<<<<
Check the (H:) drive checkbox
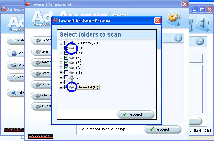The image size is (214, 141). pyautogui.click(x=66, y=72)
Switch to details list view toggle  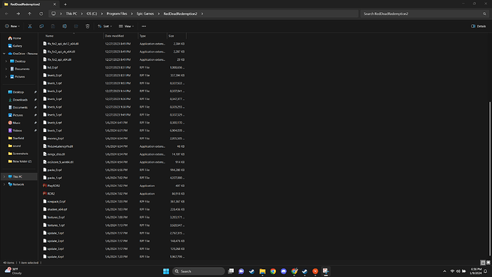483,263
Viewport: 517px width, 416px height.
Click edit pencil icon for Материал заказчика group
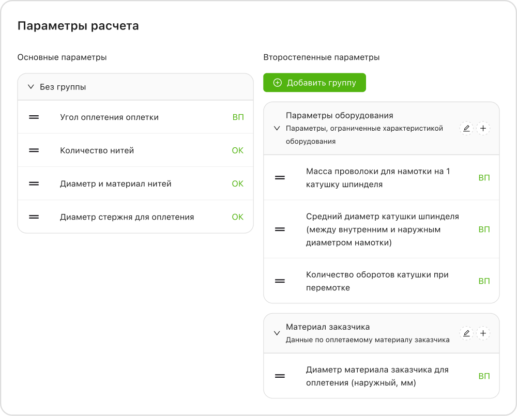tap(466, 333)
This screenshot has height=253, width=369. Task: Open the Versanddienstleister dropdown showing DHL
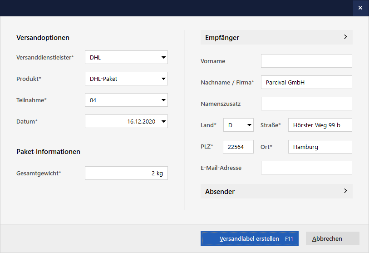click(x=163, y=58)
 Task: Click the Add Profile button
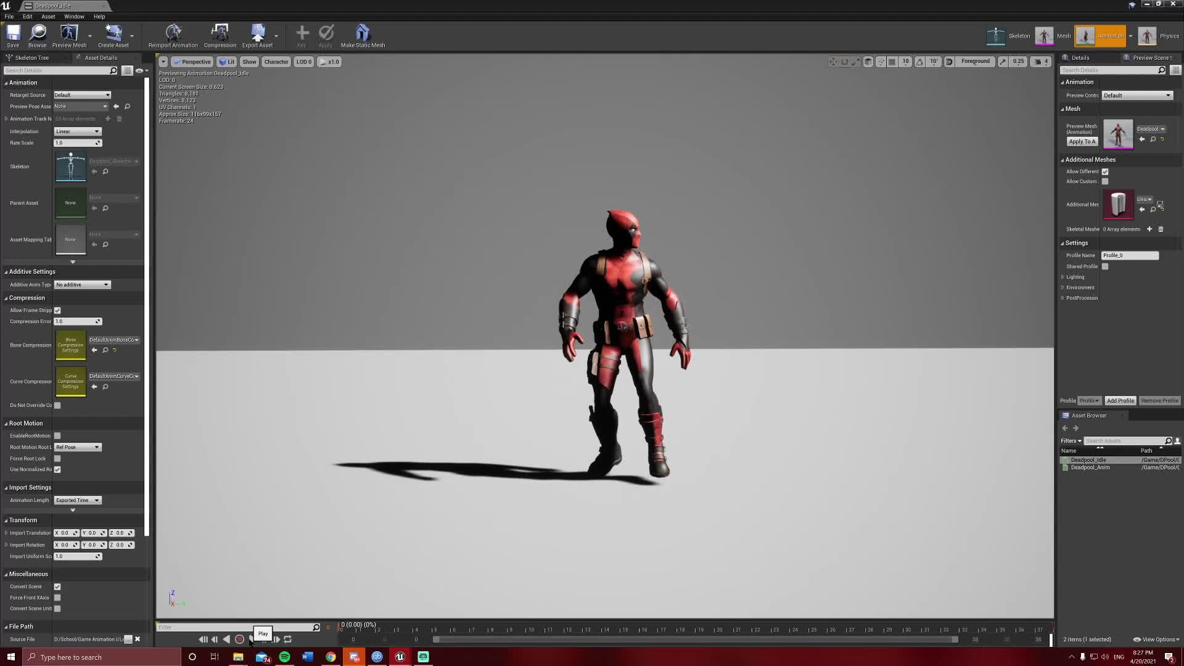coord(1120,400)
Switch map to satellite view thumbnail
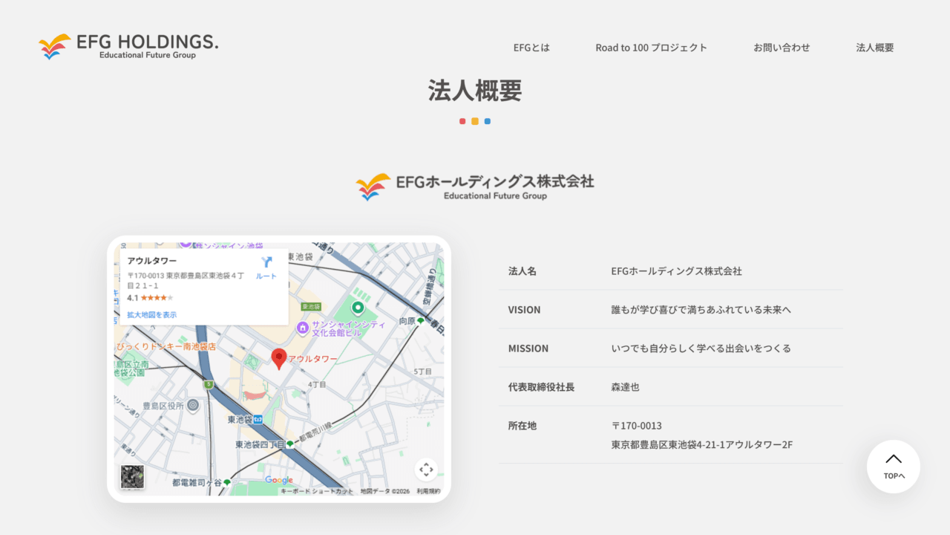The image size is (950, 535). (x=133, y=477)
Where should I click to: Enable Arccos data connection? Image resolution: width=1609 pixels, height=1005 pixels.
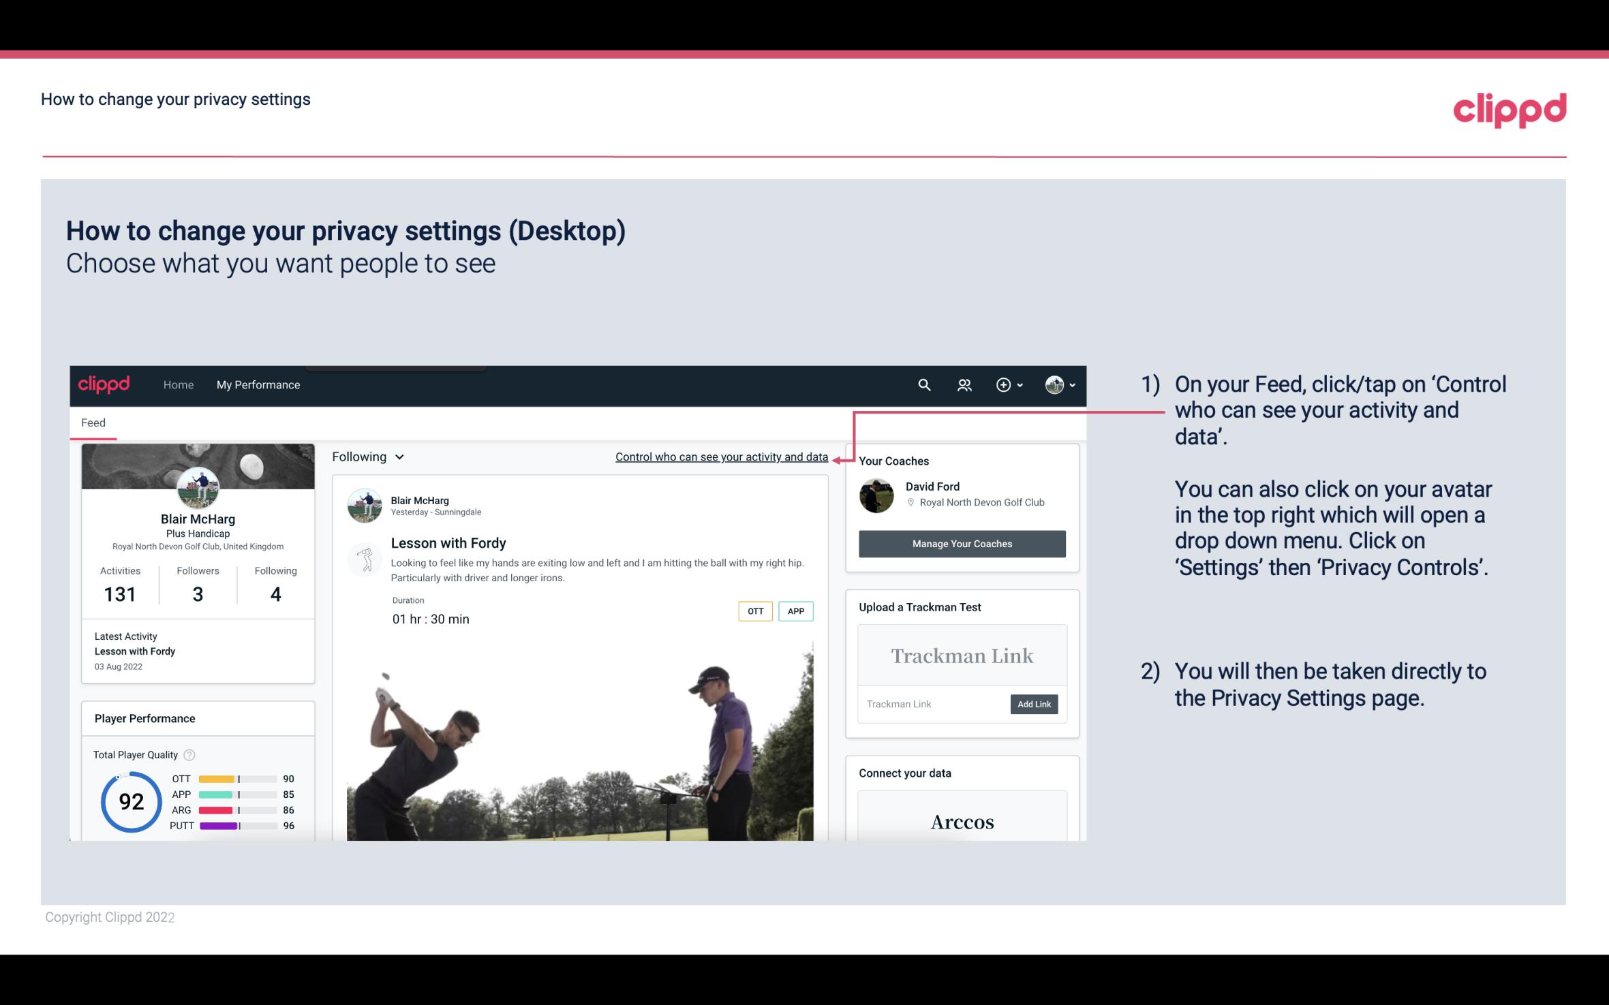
>>>>
* Set exercise:
Return the material exactly as it appears, starting with the line that contains "Switch map to satellite view thumbnail" and going on through the end of the material, but leave the pictures out of your answer.

* Task response:
Switch map to satellite view thumbnail
The image size is (950, 535). (x=133, y=477)
Where should I click to: Enable Arccos data connection? Image resolution: width=1609 pixels, height=1005 pixels.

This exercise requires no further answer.